Activity
A verbatim reprint of the records below is what this exercise asks for.

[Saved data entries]

======

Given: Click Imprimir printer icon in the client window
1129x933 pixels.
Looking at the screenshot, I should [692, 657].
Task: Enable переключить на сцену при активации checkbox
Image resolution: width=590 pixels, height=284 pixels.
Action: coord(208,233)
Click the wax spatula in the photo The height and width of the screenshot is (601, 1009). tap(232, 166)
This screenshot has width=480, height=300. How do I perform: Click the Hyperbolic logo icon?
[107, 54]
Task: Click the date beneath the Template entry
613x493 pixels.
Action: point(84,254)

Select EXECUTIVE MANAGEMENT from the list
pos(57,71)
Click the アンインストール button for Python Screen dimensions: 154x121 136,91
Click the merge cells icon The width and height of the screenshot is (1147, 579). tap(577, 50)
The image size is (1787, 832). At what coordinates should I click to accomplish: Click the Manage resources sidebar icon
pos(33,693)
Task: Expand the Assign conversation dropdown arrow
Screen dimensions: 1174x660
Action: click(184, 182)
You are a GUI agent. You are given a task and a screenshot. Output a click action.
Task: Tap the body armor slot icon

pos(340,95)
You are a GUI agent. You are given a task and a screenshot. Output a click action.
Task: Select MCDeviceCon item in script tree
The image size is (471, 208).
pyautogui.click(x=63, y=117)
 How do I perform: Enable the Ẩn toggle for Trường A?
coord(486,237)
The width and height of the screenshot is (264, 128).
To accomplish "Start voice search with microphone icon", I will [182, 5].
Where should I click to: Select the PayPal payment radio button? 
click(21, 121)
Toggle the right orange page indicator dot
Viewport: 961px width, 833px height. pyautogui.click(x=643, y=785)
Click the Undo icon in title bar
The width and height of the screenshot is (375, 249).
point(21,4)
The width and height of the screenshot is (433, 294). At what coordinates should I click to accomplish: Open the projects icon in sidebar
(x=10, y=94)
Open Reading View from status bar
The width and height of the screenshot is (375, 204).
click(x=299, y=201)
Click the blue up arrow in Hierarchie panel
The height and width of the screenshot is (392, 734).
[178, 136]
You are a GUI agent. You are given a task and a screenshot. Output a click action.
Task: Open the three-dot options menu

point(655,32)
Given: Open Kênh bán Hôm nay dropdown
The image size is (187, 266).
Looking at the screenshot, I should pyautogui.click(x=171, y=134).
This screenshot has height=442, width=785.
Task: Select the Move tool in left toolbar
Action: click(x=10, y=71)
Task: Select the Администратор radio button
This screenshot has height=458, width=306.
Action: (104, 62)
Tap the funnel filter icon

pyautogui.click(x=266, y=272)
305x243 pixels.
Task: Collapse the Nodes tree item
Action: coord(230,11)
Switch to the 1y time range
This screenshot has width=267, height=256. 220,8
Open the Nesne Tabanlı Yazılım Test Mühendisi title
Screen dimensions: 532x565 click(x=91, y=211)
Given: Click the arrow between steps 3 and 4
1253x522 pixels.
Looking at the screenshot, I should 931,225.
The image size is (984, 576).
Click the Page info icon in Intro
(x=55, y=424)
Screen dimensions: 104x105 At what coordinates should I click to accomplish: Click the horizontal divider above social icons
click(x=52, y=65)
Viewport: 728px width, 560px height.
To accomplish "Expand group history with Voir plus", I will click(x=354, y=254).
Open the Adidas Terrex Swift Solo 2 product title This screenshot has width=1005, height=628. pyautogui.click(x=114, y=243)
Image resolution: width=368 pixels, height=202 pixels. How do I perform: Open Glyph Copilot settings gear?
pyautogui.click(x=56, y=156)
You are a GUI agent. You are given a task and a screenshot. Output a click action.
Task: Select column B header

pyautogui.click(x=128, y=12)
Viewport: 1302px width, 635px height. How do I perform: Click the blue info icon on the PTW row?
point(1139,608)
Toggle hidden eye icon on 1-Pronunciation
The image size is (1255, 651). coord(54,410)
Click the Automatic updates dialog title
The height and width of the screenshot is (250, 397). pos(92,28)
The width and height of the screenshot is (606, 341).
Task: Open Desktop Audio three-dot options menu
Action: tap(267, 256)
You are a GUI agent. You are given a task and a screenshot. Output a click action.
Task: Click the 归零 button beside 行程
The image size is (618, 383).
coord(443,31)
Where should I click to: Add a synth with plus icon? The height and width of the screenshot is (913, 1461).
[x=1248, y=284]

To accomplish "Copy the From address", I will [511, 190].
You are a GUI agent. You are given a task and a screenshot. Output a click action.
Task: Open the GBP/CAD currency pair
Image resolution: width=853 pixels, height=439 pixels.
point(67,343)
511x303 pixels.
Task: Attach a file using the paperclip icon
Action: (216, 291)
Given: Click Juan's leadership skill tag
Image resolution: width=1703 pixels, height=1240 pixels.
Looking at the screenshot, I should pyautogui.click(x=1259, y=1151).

======

Result of this task
Given: Click Imprimir printer icon in the client window
1129x933 pixels.
Looking at the screenshot, I should [692, 657].
Task: Enable переключить на сцену при активации checkbox
Image resolution: width=590 pixels, height=284 pixels.
Action: coord(208,233)
Click the wax spatula in the photo The height and width of the screenshot is (601, 1009). tap(232, 166)
This screenshot has width=480, height=300. How do I perform: Click the Hyperbolic logo icon?
[107, 54]
Task: Click the date beneath the Template entry
613x493 pixels.
Action: point(84,254)

Select EXECUTIVE MANAGEMENT from the list
pos(57,71)
Click the アンインストール button for Python Screen dimensions: 154x121 136,91
Click the merge cells icon The width and height of the screenshot is (1147, 579). tap(577, 50)
The image size is (1787, 832). At what coordinates should I click to accomplish: Click the Manage resources sidebar icon
pos(33,693)
Task: Expand the Assign conversation dropdown arrow
Screen dimensions: 1174x660
Action: click(184, 182)
You are a GUI agent. You are given a task and a screenshot. Output a click action.
Task: Tap the body armor slot icon

pos(340,95)
You are a GUI agent. You are given a task and a screenshot. Output a click action.
Task: Select MCDeviceCon item in script tree
The image size is (471, 208).
pyautogui.click(x=63, y=117)
 How do I perform: Enable the Ẩn toggle for Trường A?
coord(486,237)
The width and height of the screenshot is (264, 128).
To accomplish "Start voice search with microphone icon", I will [182, 5].
Where should I click to: Select the PayPal payment radio button? 
click(21, 121)
Toggle the right orange page indicator dot
Viewport: 961px width, 833px height. pyautogui.click(x=643, y=785)
Click the Undo icon in title bar
The width and height of the screenshot is (375, 249).
point(21,4)
The width and height of the screenshot is (433, 294). At what coordinates should I click to accomplish: Open the projects icon in sidebar
(x=10, y=94)
Open Reading View from status bar
The width and height of the screenshot is (375, 204).
click(x=299, y=201)
Click the blue up arrow in Hierarchie panel
The height and width of the screenshot is (392, 734).
[178, 136]
You are a GUI agent. You are given a task and a screenshot. Output a click action.
Task: Open the three-dot options menu

point(655,32)
Given: Open Kênh bán Hôm nay dropdown
The image size is (187, 266).
Looking at the screenshot, I should pyautogui.click(x=171, y=134).
This screenshot has height=442, width=785.
Task: Select the Move tool in left toolbar
Action: click(x=10, y=71)
Task: Select the Администратор radio button
This screenshot has height=458, width=306.
Action: (104, 62)
Tap the funnel filter icon

pyautogui.click(x=266, y=272)
305x243 pixels.
Task: Collapse the Nodes tree item
Action: coord(230,11)
Switch to the 1y time range
This screenshot has width=267, height=256. 220,8
Open the Nesne Tabanlı Yazılım Test Mühendisi title
Screen dimensions: 532x565 click(x=91, y=211)
Given: Click the arrow between steps 3 and 4
1253x522 pixels.
Looking at the screenshot, I should 931,225.
The image size is (984, 576).
Click the Page info icon in Intro
(x=55, y=424)
Screen dimensions: 104x105 At what coordinates should I click to accomplish: Click the horizontal divider above social icons
click(x=52, y=65)
Viewport: 728px width, 560px height.
To accomplish "Expand group history with Voir plus", I will click(x=354, y=254).
Open the Adidas Terrex Swift Solo 2 product title This screenshot has width=1005, height=628. pyautogui.click(x=114, y=243)
Image resolution: width=368 pixels, height=202 pixels. How do I perform: Open Glyph Copilot settings gear?
pyautogui.click(x=56, y=156)
You are a GUI agent. You are given a task and a screenshot. Output a click action.
Task: Select column B header

pyautogui.click(x=128, y=12)
Viewport: 1302px width, 635px height. How do I perform: Click the blue info icon on the PTW row?
point(1139,608)
Toggle hidden eye icon on 1-Pronunciation
The image size is (1255, 651). coord(54,410)
Click the Automatic updates dialog title
The height and width of the screenshot is (250, 397). pos(92,28)
The width and height of the screenshot is (606, 341).
Task: Open Desktop Audio three-dot options menu
Action: tap(267, 256)
You are a GUI agent. You are given a task and a screenshot. Output a click action.
Task: Click the 归零 button beside 行程
The image size is (618, 383).
coord(443,31)
Where should I click to: Add a synth with plus icon? The height and width of the screenshot is (913, 1461).
[x=1248, y=284]

To accomplish "Copy the From address", I will [511, 190].
You are a GUI agent. You are given a task and a screenshot. Output a click action.
Task: Open the GBP/CAD currency pair
Image resolution: width=853 pixels, height=439 pixels.
point(67,343)
511x303 pixels.
Task: Attach a file using the paperclip icon
Action: (216, 291)
Given: Click Juan's leadership skill tag
Image resolution: width=1703 pixels, height=1240 pixels.
Looking at the screenshot, I should pyautogui.click(x=1259, y=1151).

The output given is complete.